You can be discouraged by failure, or you can learn from it. So go ahead and make mistakes, make all you can.... — Thomas J. Watson

You can be discouraged by failure, or you can learn from it. So go ahead and make mistakes, make all you can. Because, remember that's where you'll find success - on the far side of failure.

Author: Thomas J. Watson

Insight: Most of us treat failure like a disease to avoid at all costs. We stay quiet in meetings, stick to what we know works, choose the safe path. But this wisdom flips that script: failure isn't the opposite of success—it's the tuition you pay to get there. The thing is, the people who end up doing remarkable things aren't smarter or luckier. They just failed more often, and they paid attention while doing it. The tricky part Watson's pointing at is the difference between being discouraged by failure and learning from it. That's not a small distinction. You can mess up a presentation and spend weeks feeling like an impostor, or you can extract the specific thing that didn't land and adjust. Same failure, wildly different outcomes. The difference is whether you're treating it as evidence of your limits or as data you can actually use. What makes this particularly relevant now is how much easier it is to avoid failure than ever before—we can stay in comfortable corners online, never test ourselves publicly, never stumble. But that safety comes at a cost: no real growth, no discovery, no idea what you're actually capable of. The counterintuitive move is to go looking for controlled failures, the kind where stakes are manageable but the learning is real.

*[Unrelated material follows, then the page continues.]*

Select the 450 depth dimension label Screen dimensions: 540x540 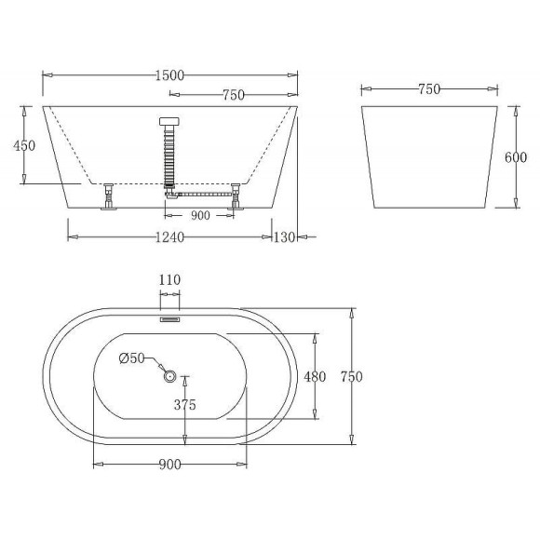pos(26,144)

Failure is tuition for success

You can be discouraged by failure, or you can learn from it. So go ahead and make mistakes, make all you can. Because, remember that's where you'll find success - on the far side of failure.

Most of us treat failure like a disease to avoid at all costs. We stay quiet in meetings, stick to what we know works, choose the safe path. But this wisdom flips that script: failure isn't the opposite of success—it's the tuition you pay to get there. The thing is, the people who end up doing remarkable things aren't smarter or luckier. They just failed more often, and they paid attention while doing it.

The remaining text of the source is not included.